● **TO DO**:
Please repeat nothing except the lines from the one containing "Task: Open the Layout menu" through the end of the records, exactly and without pictures.

Dataset entries:
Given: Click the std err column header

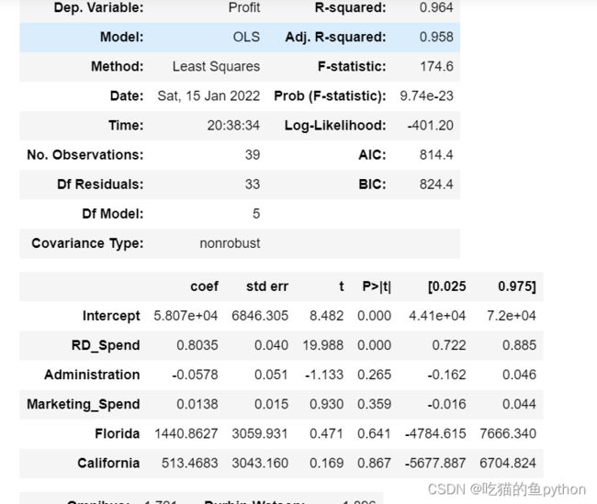Looking at the screenshot, I should (267, 286).
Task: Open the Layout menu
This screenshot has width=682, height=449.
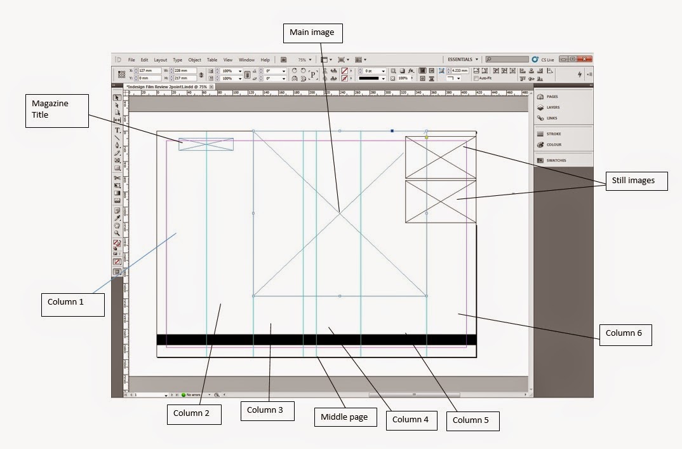Action: pyautogui.click(x=161, y=60)
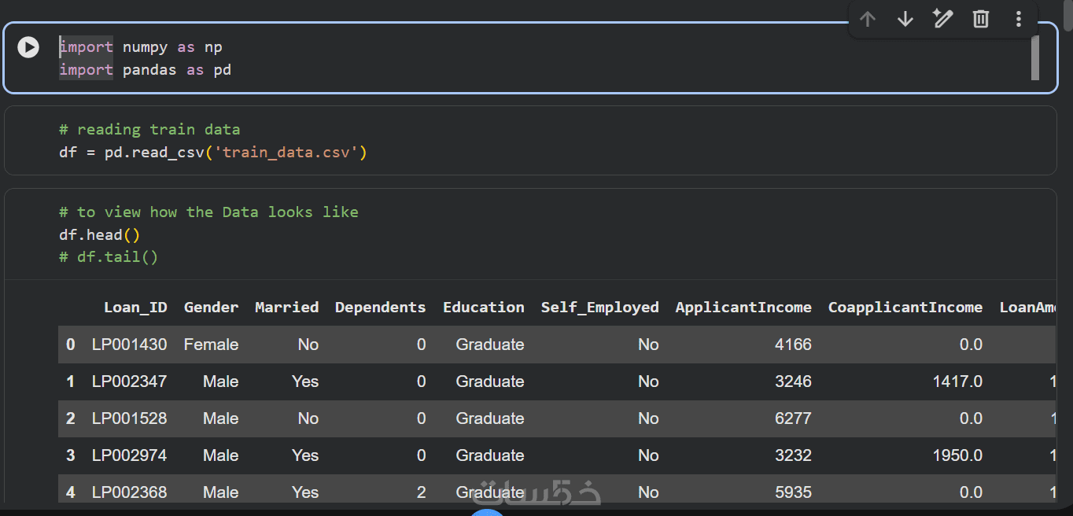This screenshot has width=1073, height=516.
Task: Select row index 3 in table
Action: (x=70, y=455)
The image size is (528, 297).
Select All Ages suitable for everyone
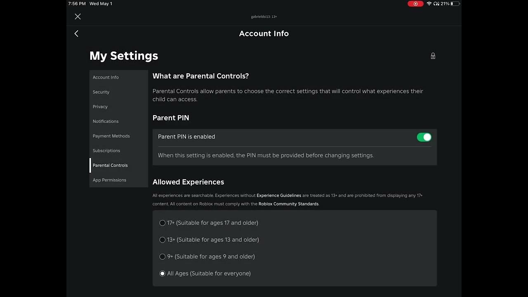click(163, 273)
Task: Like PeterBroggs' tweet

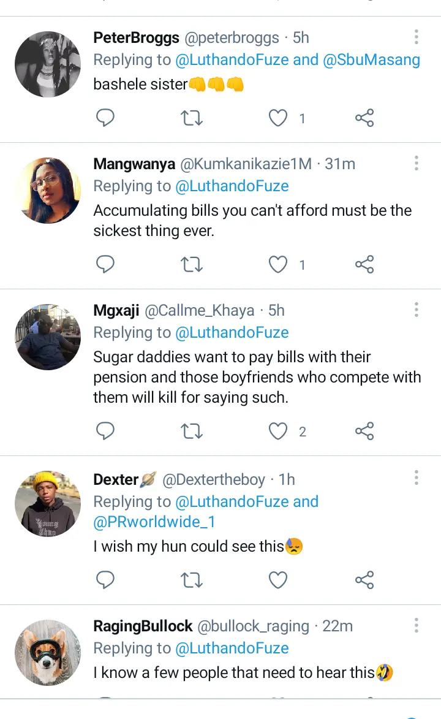Action: click(279, 118)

● **WRITTEN RESPONSE**:
Task: Open the Layout menu
This screenshot has width=682, height=449.
Action: pyautogui.click(x=161, y=60)
This screenshot has width=1073, height=516.
Task: Select row index 3 in table
Action: (x=70, y=455)
The image size is (528, 297).
Select All Ages suitable for everyone
click(163, 273)
Task: Like PeterBroggs' tweet

Action: click(279, 118)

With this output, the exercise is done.